For Women’s History Month, we’ve blogged about our work on women’s issues.

Today, we’re sharing a glimpse of the story (past and present) of women at GAO.

Employees of GAO’s Check Accounting Division, 1924

In 1921, GAO had 1,708 employees. Like the federal government in general, GAO’s workforce grew during World War II to more than 14,000 at its peak in 1946. Women accounted for a large part of this federal hiring, and over 60% of GAO employees at war’s end were women, mostly in clerical positions, with some notable exceptions.

The GAO workforce shrank after the war, and the proportion of women dropped, too. The nature of the work became more professional, requiring degrees and training in accounting and auditing. Comptroller General Lindsay Warren’s executive officer is on record in early 1945 as saying, “Practically any position in the office is available for women, if they can make the grade; that is, they are not stopped because they happen to be women.” However, in that postwar period, women were generally less likely to pursue the training required, if they were even in the workforce at all.

GAO leadership at the time also expressed reluctance to assign women to “comprehensive audit work” because of complications that might arise with travel, and because of leadership’s beliefs regarding how other government agencies might perceive women auditors.

In her own words

As part of an oral history project, three women (two attorneys and one administrative assistant, shown right) spoke about their thoughts and experiences as GAO employees in the office of General Counsel and the Transportation Division. The transcript of the interview was published in 1990 and chronicles the realities of being a working woman—or rarer still, a woman attorney—from the 1940s through the 1980s.

One of the women interviewed, Ms. Rubar, described working at GAO during the war years:

And, of course, the men weren’t used to working with women except when the women were in a subservient capacity, and they found it a little bit difficult, I think.

Later, Ms. Rubar earned her law degree. However, she initially didn’t apply to work as an attorney for the agency. As she described the situation,

…[the Associate General Counsel] knew when I passed the bar, and he said that was wonderful, but he said to tell me not to think I was ever going to come to work in the General Counsel’s office because that office will never have a woman… There had been a woman, apparently a long time before, who had been extremely difficult, and, of course, men could be difficult and get away with it in those times, but women could not.
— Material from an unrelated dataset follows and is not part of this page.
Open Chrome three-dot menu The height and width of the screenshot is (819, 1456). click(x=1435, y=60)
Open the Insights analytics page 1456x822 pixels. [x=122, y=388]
However, she ultimately got the job. She told the historian, Dr. Roger Trask, that Elmer Staats, the Comptroller General at the time, was “wonderful.”

I think he did a great deal to help women and minorities and to try to eradicate any kind of prejudice that existed…I just felt very proud of working for him.

One of the best places to work

And he and other subsequent GAO leaders continued to push for change. In 1987, 39% of employees at GAO were women—and less than 10% of our executives. Fewer than 1 in 5 women at GAO that year had a graduate or advanced degree.

Today, women comprise well over half of the staff at the agency, and fill 40% of our executive positions. Nearly 60% have a graduate or advanced degree and two different women have served as General Counsel, the top attorney at the agency.

We even received a nod from The Washington Post in October for some of these numbers, and for consistently being rated one of the Best Places to Work in the federal government.